It’s on the bus for parliamentarians who lose their seats – and their perks

By Matt McCarten

(Reprinted from Herald on Sunday, January 5, 2014)

I know you may think it’s too early to think about politics, particularly as we are all in switch-off mode after the Christmas and New Year stress period. How many resolutions have you broken so far? Are you looking to your 2014 career prospects with dread or optimism?

It’s election year this year. It’s life and death for our politicians.

When the clock struck midnight on Tuesday, every MP – apart from the handful of MPs voluntarily resigning from Parliament – would have thought: “I want to keep my job and perks”. Then they would resolve to get themselves better prospects in 2014.

Here’s the challenge for them. Under our adversarial electoral system, for any MP to get a job, someone else has to lose theirs. For any MP to get promoted, someone has to lose their job. All MPs must watch their backs to keep their jobs (they really are trying to knife each other) and they have to kill someone to get their next promotion. It’s a kill or be killed environment.

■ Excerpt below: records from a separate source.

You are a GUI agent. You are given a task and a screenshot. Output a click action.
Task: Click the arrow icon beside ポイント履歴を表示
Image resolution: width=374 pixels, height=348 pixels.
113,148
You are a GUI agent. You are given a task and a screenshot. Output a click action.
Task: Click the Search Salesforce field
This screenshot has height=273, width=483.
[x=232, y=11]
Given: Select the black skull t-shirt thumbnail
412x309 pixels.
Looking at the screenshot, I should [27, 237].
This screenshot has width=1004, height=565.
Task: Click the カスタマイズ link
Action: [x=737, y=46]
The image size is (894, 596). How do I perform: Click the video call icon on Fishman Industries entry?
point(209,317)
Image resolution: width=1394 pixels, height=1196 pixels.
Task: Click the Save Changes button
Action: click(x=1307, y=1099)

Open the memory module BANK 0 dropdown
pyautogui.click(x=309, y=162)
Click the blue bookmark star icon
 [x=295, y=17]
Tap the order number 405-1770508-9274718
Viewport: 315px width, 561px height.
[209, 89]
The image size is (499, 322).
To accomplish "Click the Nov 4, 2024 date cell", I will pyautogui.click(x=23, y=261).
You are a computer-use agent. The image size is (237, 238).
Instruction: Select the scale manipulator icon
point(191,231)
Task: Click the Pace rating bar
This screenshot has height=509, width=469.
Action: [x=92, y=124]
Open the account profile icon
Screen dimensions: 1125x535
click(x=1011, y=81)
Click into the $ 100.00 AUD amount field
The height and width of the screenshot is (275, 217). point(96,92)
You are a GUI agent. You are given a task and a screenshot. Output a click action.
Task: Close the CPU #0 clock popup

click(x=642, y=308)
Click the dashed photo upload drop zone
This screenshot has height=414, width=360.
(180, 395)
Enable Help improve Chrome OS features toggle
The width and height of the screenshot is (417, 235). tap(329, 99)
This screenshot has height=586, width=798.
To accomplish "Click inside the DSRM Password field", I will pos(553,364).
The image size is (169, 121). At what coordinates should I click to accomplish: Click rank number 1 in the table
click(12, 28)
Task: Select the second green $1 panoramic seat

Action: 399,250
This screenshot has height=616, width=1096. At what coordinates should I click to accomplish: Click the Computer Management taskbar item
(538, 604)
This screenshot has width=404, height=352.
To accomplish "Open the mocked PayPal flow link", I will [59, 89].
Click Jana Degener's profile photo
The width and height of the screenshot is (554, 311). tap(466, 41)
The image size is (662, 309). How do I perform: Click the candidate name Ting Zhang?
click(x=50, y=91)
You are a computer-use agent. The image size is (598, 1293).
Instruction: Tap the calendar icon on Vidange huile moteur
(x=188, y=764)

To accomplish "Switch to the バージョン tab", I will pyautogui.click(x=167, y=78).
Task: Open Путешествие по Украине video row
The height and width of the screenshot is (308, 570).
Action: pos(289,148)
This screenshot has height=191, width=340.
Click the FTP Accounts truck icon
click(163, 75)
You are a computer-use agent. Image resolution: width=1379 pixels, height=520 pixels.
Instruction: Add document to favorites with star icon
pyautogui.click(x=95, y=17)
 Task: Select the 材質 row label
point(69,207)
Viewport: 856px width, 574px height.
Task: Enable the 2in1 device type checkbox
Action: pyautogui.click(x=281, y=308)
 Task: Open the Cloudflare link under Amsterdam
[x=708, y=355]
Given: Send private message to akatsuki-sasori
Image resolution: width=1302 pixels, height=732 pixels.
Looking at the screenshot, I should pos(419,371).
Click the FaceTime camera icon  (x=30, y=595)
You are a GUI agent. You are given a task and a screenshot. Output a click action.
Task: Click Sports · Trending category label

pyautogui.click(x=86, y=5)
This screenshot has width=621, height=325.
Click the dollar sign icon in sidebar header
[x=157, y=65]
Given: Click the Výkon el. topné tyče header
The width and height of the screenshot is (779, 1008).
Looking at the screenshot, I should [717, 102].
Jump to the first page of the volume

Opposition parties’ official job really is to defeat the Government parties. If they are successful, the Government ministers lose their power, perks and pay. Their staff go, too. Instead of having a chauffeur on call they have to catch cabs. If they lose their seat they get to wait for a bus. For many politicians, the thought of getting a real job is worse than death and they’ll do anything to prevent it.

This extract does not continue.